Shepherd J H, Granowska M, Britton K E, Mather S, Epenetos A A, Ward B G, Slevin M
Br J Obstet Gynaecol. 1987 Feb;94(2):160-7. doi: 10.1111/j.1471-0528.1987.tb02344.x.
A tumour-associated radiolabelled monoclonal antibody (HMFG 2) was used to investigate 51 patients who were referred with a pelvic mass and suspected ovarian cancer or recurrent disease. The day before operation the 123I-labelled antibody was injected and the patients then underwent radioimmunoscintigraphy immediately and again 4 and 22 h after the injection. An exploratory laparotomy with appropriate surgery was then performed and the tumours were staged. Tumours were positively imaged 3 min-22 h after injection in all the patients with ovarian cancer, with a mean 0.6% of the injected antibody taken up by the tumour. The presence of HMFG antigen on the tumour was confirmed by immunoperoxidase staining of the surgically-removed tissues. Of the 51 patients, 39 proved to have ovarian cancer. The accuracy of diagnosis and detection of primary and metastatic malignant disease was 95% when correlating pre-operative radioimmune scan findings and laparotomy findings. The procedure is minimally invasive, apparently without side-effects and offers information for tumour detection as an adjunct or alternative to existing methods.

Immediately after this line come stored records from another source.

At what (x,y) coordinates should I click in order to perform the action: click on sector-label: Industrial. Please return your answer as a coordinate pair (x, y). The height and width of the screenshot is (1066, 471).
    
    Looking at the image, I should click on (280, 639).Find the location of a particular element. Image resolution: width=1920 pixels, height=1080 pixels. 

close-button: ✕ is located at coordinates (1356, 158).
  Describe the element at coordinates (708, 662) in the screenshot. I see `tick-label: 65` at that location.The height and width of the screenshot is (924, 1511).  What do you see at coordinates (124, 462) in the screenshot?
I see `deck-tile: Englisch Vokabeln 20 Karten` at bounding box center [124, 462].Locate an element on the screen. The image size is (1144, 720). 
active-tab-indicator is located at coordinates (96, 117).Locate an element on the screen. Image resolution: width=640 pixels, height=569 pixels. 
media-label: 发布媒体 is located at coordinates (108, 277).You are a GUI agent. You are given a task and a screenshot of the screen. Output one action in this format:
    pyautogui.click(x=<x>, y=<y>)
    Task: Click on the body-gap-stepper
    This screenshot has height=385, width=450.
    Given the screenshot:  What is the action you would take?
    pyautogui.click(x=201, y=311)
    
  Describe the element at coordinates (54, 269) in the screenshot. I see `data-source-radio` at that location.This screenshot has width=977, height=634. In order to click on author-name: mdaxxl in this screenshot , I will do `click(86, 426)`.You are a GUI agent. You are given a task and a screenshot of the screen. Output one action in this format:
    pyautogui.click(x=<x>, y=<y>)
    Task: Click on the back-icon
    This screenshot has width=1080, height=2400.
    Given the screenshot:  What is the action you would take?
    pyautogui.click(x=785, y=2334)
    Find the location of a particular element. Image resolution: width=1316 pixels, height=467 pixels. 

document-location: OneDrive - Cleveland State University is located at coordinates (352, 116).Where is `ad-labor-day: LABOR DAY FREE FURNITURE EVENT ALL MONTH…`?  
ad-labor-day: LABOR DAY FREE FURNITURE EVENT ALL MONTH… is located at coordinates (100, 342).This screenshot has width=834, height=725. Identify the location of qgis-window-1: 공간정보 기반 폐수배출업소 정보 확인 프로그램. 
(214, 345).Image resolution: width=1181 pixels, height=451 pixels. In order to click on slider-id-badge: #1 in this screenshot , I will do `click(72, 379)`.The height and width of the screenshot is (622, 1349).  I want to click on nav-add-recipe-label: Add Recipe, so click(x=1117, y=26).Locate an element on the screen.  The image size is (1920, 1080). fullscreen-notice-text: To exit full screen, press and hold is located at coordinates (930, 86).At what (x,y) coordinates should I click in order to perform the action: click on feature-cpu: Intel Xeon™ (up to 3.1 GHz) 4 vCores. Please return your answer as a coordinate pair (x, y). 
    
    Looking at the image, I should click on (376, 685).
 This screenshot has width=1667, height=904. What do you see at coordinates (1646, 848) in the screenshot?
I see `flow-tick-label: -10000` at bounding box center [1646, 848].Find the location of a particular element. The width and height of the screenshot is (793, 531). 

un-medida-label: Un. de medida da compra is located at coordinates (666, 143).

一种肿瘤相关放射性标记单克隆抗体(HMFG 2)被用于研究51例因盆腔肿块就诊且怀疑患有卵巢癌或复发性疾病的患者。手术前一天注射123I标记的抗体,然后患者立即接受放射免疫闪烁扫描,并在注射后4小时和22小时再次进行扫描。随后进行了 exploratory laparotomy(此处可能有误,应为“剖腹探查术”)及适当的手术,并对肿瘤进行分期。在所有卵巢癌患者中,注射后3分钟至22小时肿瘤均呈阳性显像,肿瘤摄取的注射抗体平均为0.6%。通过对手术切除组织进行免疫过氧化物酶染色,证实肿瘤上存在HMFG抗原。51例患者中,39例被证实患有卵巢癌。将术前放射免疫扫描结果与剖腹探查结果相关联时,原发性和转移性恶性疾病的诊断及检测准确率为95%。该程序微创,显然无副作用,并为肿瘤检测提供信息,可作为现有方法的辅助手段或替代方法。